As for Chris Houghton he should be satisfied with his performance so far. As he said at his maiden press conference the other day all good coaches want to win matches so I believe he is on the right path.
He also promised at the press conference to follow closely our domestic league in a bid to hunt for possible talents. I can assure him he has a tough assignment in that regard. The current standards in the league don’t seem to be anything worth shouting about. Even our two most adored clubs, Asante Kotoko and Accra Hearts of Oak, that used to make the nation proud with their brilliant exploits on the continent are fading fast. Coaching has become such a problem that Kotoko for instance are unsettled to such an extent that they have to import a coach from Burkina Faso of all places. The result is their 7th position in the league table.
Hearts of Oak are no better. The club announced on roof tops the services of a top Serbian coach but recent events indicate the deal is fast threatening to hit the rocks and they might need some sort of debt exchange programme to keep hopes alive.
Indeed, in my view the nation is short of good home bred coaches. Since the unfortunate passing away of many of our active veterans like Sam Arday, Osam Duodu, Jones Attuquayefio, Kwasi Afranie, Herbert Addo, and Co and retirement of stalwarts like Teacher Edusei, J.E. A. Sarpong and Co, only a handful like Kwasi Appiah, Maxwell Konadu, Abdul Karimu Zito, Bashiru Hayford, Duncan, Anno Walker, Abdul Razak Didi Dramani are still on the road.
It is my suggestion that the Ministry of Sports, GFA and the Sports Authority team up with Coach Chris Houghton and work a comprehensive programme to train coaches and make them available for the various stages of our football development starting from the colts, schools and colleges, ending with the various divisional clubs.

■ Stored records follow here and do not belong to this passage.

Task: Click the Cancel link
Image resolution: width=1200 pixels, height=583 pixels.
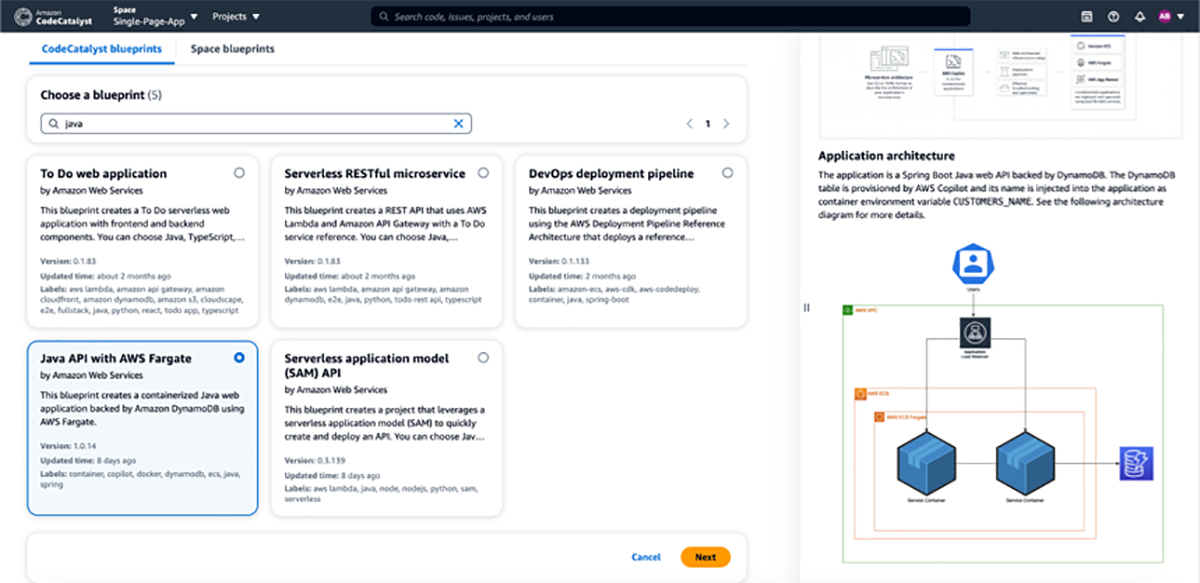Action: click(x=646, y=557)
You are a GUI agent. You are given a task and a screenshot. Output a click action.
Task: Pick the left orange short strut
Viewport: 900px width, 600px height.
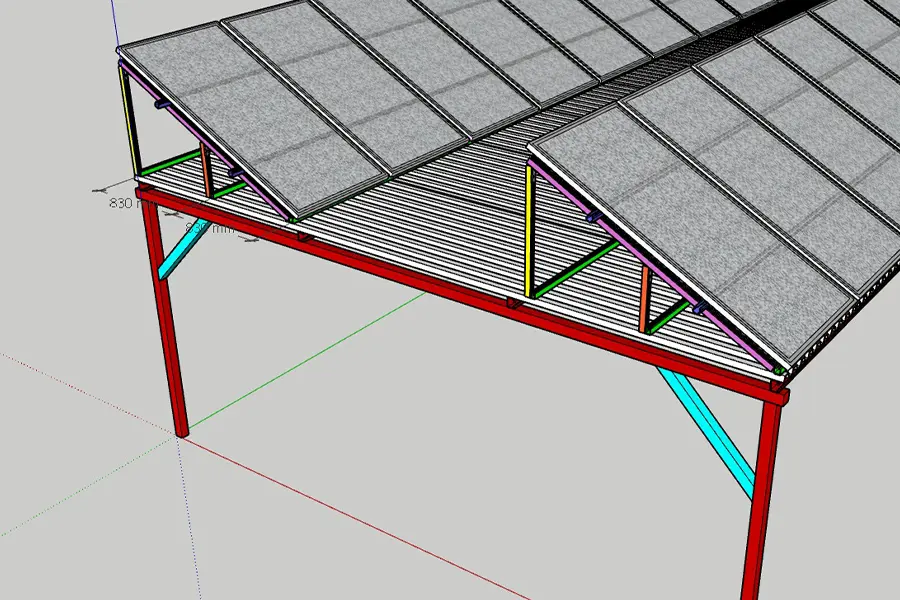tap(205, 170)
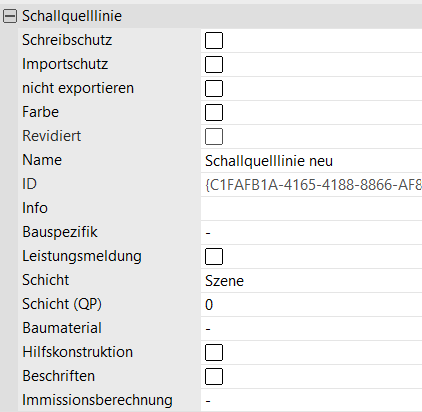Tick the Hilfskonstruktion checkbox
This screenshot has width=422, height=412.
point(214,352)
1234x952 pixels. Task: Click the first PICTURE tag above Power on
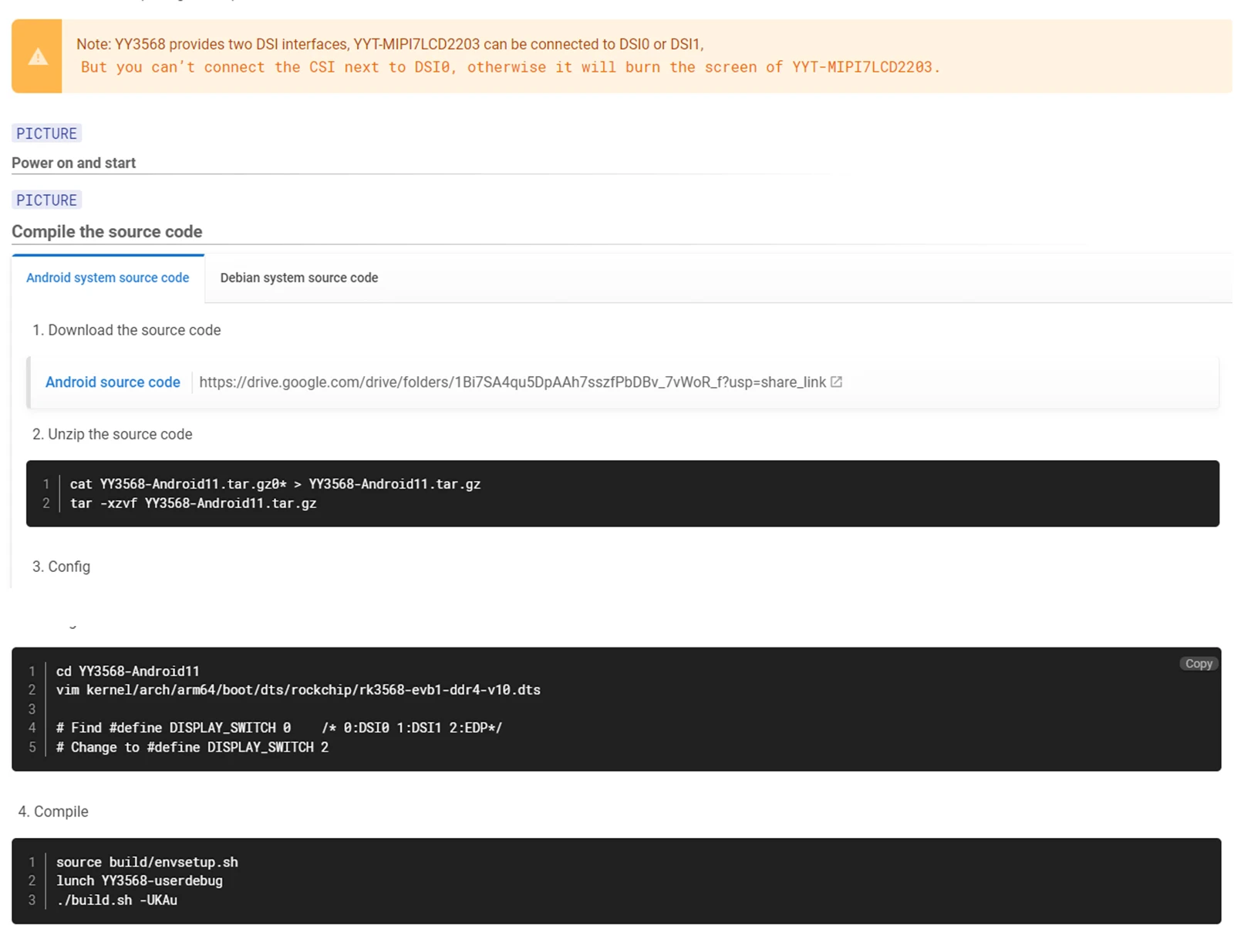click(x=46, y=133)
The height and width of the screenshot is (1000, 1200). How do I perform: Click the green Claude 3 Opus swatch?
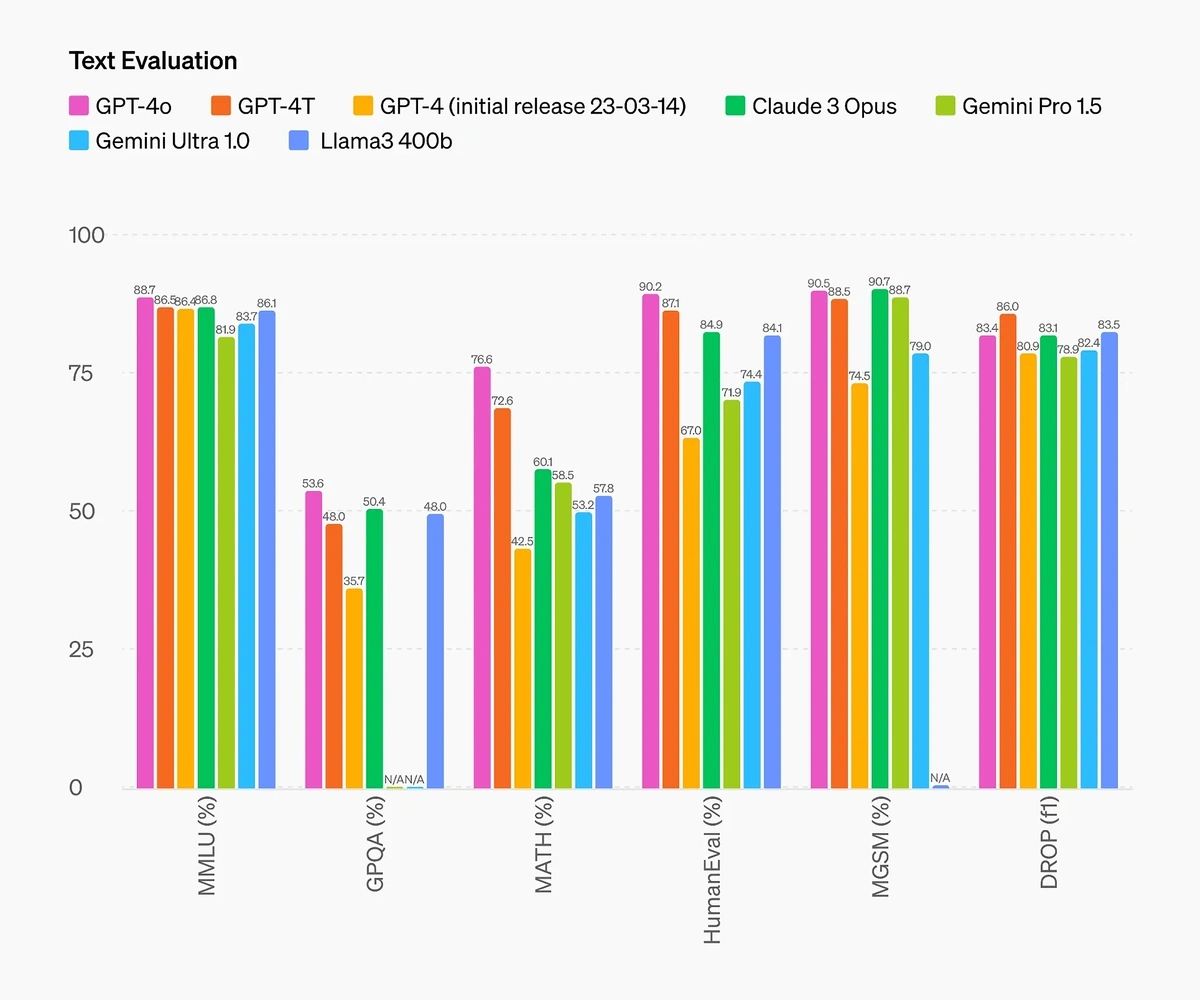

Please let nobody talk about the clubs being professional and all that. I still maintain that this so called professional football in this country is on paper mainly. There is nothing professional about our local football otherwise why should people be bothering the GFA about the low salaries of players. Is it the business of the GFA to fix salaries of professional players when club owners are all over the place with pompous titles like bank rollers of clubs?. Let’s drop the pretence. Let’s treat the clubs like true business enterprises whose salaries are not determined by any outsiders. As things stand now, it appears that only the players of the national teams are true professionals who are paid well from the GFA and state coffers. At the moment we all have to be happy that both the Black Stars and the Black Meteors are giving us reasons to fill the stands to watch them. It is hoped their performances will inspire the other sports disciplines to intensify their preparations especially for the rescheduled African Games.
It is clear the year 2024 is going to be a bumper year for sports worldwide. Afcon in Cote d’Ivoire, African
Games in Ghana, Euro Cup of Nations and Olympic Games in France.
The first quarter of the year 2023 is almost gone and we need to step up preparations as much as possible. It is said that time and tide waits for no man. Over to you Dr Ofosu Asare and Co in charge of the African Games.
Cheers everybody and keep loving sports.